INSTRUÇÃO ESCRITA 1:
Extraia da listagem, sem nenhuma alteração, o trecho que começa na primeira linha e termina na linha que contém "Looking at the screenshot, I should pyautogui.click(x=73, y=30).", com as duas pontas incluídas.

TEXTO DA PÁGINA:
• • • • •

Quando tinha 12 anos, numa noite estrelada, eu e um amigo passeávamos de motocicleta defronte ao cemitério da Goiabeira, na Lapa, quando o veículo pifou. Paramos para consertar, quando eu olhando para cima vi umas estranhas formas flutuando sobre o cemitério. Meu amigo também viu e não bastou um segundo para, empurrando a motocicleta, corrermos até nossas casas. A partir daquela noite não conseguia mais dormir de luz apagada, não saía sozinho à noite e estava chegando à beira da loucura. Ao completar 18 anos, disposto a casar e sem conseguir livrar-me da horrível visão, encorajei-me a um tratamento de choque: numa noite de sexta-feira, sozinho, pulei o muro do cemitério da Consolação e comecei a caminhar para a Cruz das Almas. Era verão e a noite estava estrelada. Quando olhei para o alto, tornei a ver as estranhas figuras. Apesar de todo o terror, continuei, cheguei próximo ao túmulo de onde saiam as figuras e por eles passei, sem que nada me acontecesse. No dia seguinte comecei a procurar uma explicação cientifica para o fato. Falei com religiosos, cientistas e amigos. Mas só num livro, na biblioteca municipal, que descobri algo sobre fogo-fátuo. E achei uma explicação que me satisfazia. A partir desta data José Mojica Marins passou a crer apenas no poder do pensamento. Isto sim, acredita demais.

• • • • •

[Listagem]
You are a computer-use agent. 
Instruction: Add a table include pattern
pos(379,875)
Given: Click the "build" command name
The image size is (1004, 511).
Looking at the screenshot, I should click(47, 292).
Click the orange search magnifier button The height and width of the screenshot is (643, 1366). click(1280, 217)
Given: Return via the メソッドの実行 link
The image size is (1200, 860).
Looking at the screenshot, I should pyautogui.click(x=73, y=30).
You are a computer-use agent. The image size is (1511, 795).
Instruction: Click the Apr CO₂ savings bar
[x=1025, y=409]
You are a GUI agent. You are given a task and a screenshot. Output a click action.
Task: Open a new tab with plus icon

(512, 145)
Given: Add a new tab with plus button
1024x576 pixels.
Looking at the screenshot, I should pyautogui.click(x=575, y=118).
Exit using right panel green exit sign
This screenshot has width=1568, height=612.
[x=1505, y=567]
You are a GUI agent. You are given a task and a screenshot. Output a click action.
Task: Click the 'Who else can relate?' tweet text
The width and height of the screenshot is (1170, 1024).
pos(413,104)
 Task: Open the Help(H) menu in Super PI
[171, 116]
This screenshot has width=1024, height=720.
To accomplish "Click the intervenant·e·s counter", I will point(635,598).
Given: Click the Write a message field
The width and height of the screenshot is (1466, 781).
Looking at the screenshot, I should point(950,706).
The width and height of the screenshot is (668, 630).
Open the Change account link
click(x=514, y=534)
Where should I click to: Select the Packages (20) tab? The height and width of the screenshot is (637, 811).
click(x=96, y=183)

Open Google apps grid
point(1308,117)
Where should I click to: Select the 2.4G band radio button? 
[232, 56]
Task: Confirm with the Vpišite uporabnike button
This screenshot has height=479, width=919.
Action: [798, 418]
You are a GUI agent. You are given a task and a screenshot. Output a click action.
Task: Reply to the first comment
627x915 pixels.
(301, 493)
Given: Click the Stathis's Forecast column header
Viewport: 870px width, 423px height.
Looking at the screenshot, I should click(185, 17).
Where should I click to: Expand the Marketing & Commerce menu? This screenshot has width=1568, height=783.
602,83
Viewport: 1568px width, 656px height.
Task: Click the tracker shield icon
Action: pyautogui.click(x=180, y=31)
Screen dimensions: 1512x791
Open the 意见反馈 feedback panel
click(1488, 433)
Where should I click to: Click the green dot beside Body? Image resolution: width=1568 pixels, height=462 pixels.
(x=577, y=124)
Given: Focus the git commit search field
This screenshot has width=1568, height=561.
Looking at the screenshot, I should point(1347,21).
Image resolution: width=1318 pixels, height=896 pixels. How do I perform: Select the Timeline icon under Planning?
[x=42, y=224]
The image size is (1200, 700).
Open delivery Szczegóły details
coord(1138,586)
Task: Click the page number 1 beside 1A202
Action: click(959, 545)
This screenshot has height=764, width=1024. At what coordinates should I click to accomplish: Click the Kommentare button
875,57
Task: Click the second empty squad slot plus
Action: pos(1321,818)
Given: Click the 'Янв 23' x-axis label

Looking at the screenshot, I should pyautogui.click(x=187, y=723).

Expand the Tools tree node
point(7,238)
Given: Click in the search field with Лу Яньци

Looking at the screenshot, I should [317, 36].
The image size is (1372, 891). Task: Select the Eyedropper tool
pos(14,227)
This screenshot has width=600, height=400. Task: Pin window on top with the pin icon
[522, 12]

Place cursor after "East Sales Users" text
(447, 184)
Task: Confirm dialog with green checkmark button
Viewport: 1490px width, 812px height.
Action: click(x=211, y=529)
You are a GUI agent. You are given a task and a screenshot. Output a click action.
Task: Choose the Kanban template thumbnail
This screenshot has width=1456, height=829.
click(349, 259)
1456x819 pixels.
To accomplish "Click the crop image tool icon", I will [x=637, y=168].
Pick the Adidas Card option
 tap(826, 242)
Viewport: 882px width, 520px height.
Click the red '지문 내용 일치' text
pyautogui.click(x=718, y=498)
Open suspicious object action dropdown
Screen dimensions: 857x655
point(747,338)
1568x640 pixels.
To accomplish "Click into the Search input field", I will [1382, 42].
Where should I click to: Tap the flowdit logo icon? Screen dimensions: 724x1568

• • • • •

INSTRUÇÃO ESCRITA 2:
Diga, com base no relato sobre as figuras no cemitério, se cada afirmação concorda com ele, respondendo sim ou não e citando literalmente as palavras que decidem: (a) A motocicleta pifou defronte ao cemitério da Goiabeira. (b) A ida ao cemitério da Consolação ocorreu numa noite de inverno. (c) A explicação sobre o fogo-fátuo foi obtida em conversa com cientistas.

RESPOSTA 1:
You are a computer-use agent. 
Instruction: Add a table include pattern
pos(379,875)
Given: Click the "build" command name
The image size is (1004, 511).
Looking at the screenshot, I should click(47, 292).
Click the orange search magnifier button The height and width of the screenshot is (643, 1366). click(1280, 217)
Given: Return via the メソッドの実行 link
The image size is (1200, 860).
Looking at the screenshot, I should pyautogui.click(x=73, y=30).

RESPOSTA 2:
(a) Sim: "passeávamos de motocicleta defronte ao cemitério da Goiabeira, na Lapa, quando o veículo pifou."
(b) Não: "Era verão e a noite estava estrelada."
(c) Não: "Mas só num livro, na biblioteca municipal, que descobri algo sobre fogo-fátuo."